WHAT THIS TASK INVOLVES:
Exactly as written, reproduce all of the entries.

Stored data
-*-

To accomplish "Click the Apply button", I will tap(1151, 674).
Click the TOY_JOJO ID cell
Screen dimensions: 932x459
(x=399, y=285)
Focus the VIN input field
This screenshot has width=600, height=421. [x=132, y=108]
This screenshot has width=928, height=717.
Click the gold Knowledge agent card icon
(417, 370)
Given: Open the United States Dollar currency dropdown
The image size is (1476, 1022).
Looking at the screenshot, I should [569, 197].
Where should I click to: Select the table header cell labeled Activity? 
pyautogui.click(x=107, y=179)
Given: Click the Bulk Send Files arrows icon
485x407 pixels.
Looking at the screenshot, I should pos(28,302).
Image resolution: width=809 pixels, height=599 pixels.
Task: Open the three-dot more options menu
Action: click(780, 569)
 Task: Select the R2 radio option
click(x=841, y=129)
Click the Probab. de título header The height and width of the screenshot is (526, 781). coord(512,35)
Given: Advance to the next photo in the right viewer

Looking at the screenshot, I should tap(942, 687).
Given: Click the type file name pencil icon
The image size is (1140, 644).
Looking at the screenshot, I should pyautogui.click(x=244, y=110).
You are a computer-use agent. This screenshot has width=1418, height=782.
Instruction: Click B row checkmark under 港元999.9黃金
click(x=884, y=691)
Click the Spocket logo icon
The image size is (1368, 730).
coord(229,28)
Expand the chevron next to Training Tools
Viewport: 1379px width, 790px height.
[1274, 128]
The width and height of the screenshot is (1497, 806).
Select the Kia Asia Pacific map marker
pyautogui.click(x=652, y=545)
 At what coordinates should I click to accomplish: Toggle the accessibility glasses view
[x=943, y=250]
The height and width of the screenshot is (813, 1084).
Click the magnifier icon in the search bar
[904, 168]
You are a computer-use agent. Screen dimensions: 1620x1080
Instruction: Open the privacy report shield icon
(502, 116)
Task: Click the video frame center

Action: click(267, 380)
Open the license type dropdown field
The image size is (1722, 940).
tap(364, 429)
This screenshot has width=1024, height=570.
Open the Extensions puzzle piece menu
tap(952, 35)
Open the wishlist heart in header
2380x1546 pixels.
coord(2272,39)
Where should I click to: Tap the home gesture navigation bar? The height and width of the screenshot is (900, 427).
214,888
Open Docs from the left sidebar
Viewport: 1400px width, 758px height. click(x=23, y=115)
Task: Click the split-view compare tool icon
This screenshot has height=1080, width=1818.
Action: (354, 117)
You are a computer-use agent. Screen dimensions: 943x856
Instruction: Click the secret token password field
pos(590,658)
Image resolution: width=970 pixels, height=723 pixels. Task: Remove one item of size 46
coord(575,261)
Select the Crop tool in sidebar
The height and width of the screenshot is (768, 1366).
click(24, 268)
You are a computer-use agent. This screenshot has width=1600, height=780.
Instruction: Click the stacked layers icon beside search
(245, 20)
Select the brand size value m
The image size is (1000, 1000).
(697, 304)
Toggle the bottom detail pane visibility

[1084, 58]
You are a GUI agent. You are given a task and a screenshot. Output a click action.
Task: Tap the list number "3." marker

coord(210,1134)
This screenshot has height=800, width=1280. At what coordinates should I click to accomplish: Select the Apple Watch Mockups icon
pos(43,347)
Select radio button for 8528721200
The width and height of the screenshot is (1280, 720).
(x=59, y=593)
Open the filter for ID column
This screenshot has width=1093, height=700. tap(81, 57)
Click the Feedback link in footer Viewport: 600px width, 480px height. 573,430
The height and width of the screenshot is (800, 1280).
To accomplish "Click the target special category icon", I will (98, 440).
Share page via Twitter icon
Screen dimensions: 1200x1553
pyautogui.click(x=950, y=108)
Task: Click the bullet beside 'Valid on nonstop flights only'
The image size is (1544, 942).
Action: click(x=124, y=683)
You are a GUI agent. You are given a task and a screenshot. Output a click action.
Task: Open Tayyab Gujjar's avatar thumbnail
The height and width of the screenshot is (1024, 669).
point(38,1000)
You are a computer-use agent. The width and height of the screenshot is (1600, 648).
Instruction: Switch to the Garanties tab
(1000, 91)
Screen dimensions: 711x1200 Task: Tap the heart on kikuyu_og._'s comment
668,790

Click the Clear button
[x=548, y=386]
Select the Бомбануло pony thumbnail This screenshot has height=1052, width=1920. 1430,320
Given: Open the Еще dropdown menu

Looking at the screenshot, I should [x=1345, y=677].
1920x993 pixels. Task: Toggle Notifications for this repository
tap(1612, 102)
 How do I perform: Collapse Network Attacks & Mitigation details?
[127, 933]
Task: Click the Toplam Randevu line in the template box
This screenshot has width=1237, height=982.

-*-

EXERCISE RESPONSE:
To accomplish "Click the Apply button", I will tap(1151, 674).
Click the TOY_JOJO ID cell
Screen dimensions: 932x459
(x=399, y=285)
Focus the VIN input field
This screenshot has width=600, height=421. [x=132, y=108]
This screenshot has width=928, height=717.
Click the gold Knowledge agent card icon
(417, 370)
Given: Open the United States Dollar currency dropdown
The image size is (1476, 1022).
Looking at the screenshot, I should [569, 197].
Where should I click to: Select the table header cell labeled Activity? 
pyautogui.click(x=107, y=179)
Given: Click the Bulk Send Files arrows icon
485x407 pixels.
Looking at the screenshot, I should pos(28,302).
Image resolution: width=809 pixels, height=599 pixels.
Task: Open the three-dot more options menu
Action: click(780, 569)
 Task: Select the R2 radio option
click(x=841, y=129)
Click the Probab. de título header The height and width of the screenshot is (526, 781). coord(512,35)
Given: Advance to the next photo in the right viewer

Looking at the screenshot, I should tap(942, 687).
Given: Click the type file name pencil icon
The image size is (1140, 644).
Looking at the screenshot, I should pyautogui.click(x=244, y=110).
You are a computer-use agent. This screenshot has width=1418, height=782.
Instruction: Click B row checkmark under 港元999.9黃金
click(x=884, y=691)
Click the Spocket logo icon
The image size is (1368, 730).
coord(229,28)
Expand the chevron next to Training Tools
Viewport: 1379px width, 790px height.
[1274, 128]
The width and height of the screenshot is (1497, 806).
Select the Kia Asia Pacific map marker
pyautogui.click(x=652, y=545)
 At what coordinates should I click to accomplish: Toggle the accessibility glasses view
[x=943, y=250]
The height and width of the screenshot is (813, 1084).
Click the magnifier icon in the search bar
[904, 168]
You are a computer-use agent. Screen dimensions: 1620x1080
Instruction: Open the privacy report shield icon
(502, 116)
Task: Click the video frame center

Action: click(267, 380)
Open the license type dropdown field
The image size is (1722, 940).
tap(364, 429)
This screenshot has width=1024, height=570.
Open the Extensions puzzle piece menu
tap(952, 35)
Open the wishlist heart in header
2380x1546 pixels.
coord(2272,39)
Where should I click to: Tap the home gesture navigation bar? The height and width of the screenshot is (900, 427).
214,888
Open Docs from the left sidebar
Viewport: 1400px width, 758px height. click(x=23, y=115)
Task: Click the split-view compare tool icon
This screenshot has height=1080, width=1818.
Action: (354, 117)
You are a computer-use agent. Screen dimensions: 943x856
Instruction: Click the secret token password field
pos(590,658)
Image resolution: width=970 pixels, height=723 pixels. Task: Remove one item of size 46
coord(575,261)
Select the Crop tool in sidebar
The height and width of the screenshot is (768, 1366).
click(24, 268)
You are a computer-use agent. This screenshot has width=1600, height=780.
Instruction: Click the stacked layers icon beside search
(245, 20)
Select the brand size value m
The image size is (1000, 1000).
(697, 304)
Toggle the bottom detail pane visibility

[1084, 58]
You are a GUI agent. You are given a task and a screenshot. Output a click action.
Task: Tap the list number "3." marker

coord(210,1134)
This screenshot has height=800, width=1280. At what coordinates should I click to accomplish: Select the Apple Watch Mockups icon
pos(43,347)
Select radio button for 8528721200
The width and height of the screenshot is (1280, 720).
(x=59, y=593)
Open the filter for ID column
This screenshot has width=1093, height=700. tap(81, 57)
Click the Feedback link in footer Viewport: 600px width, 480px height. 573,430
The height and width of the screenshot is (800, 1280).
To accomplish "Click the target special category icon", I will (98, 440).
Share page via Twitter icon
Screen dimensions: 1200x1553
pyautogui.click(x=950, y=108)
Task: Click the bullet beside 'Valid on nonstop flights only'
The image size is (1544, 942).
Action: click(x=124, y=683)
You are a GUI agent. You are given a task and a screenshot. Output a click action.
Task: Open Tayyab Gujjar's avatar thumbnail
The height and width of the screenshot is (1024, 669).
point(38,1000)
You are a computer-use agent. The width and height of the screenshot is (1600, 648).
Instruction: Switch to the Garanties tab
(1000, 91)
Screen dimensions: 711x1200 Task: Tap the heart on kikuyu_og._'s comment
668,790

Click the Clear button
[x=548, y=386]
Select the Бомбануло pony thumbnail This screenshot has height=1052, width=1920. 1430,320
Given: Open the Еще dropdown menu

Looking at the screenshot, I should [x=1345, y=677].
1920x993 pixels. Task: Toggle Notifications for this repository
tap(1612, 102)
 How do I perform: Collapse Network Attacks & Mitigation details?
[127, 933]
Task: Click the Toplam Randevu line in the template box
This screenshot has width=1237, height=982.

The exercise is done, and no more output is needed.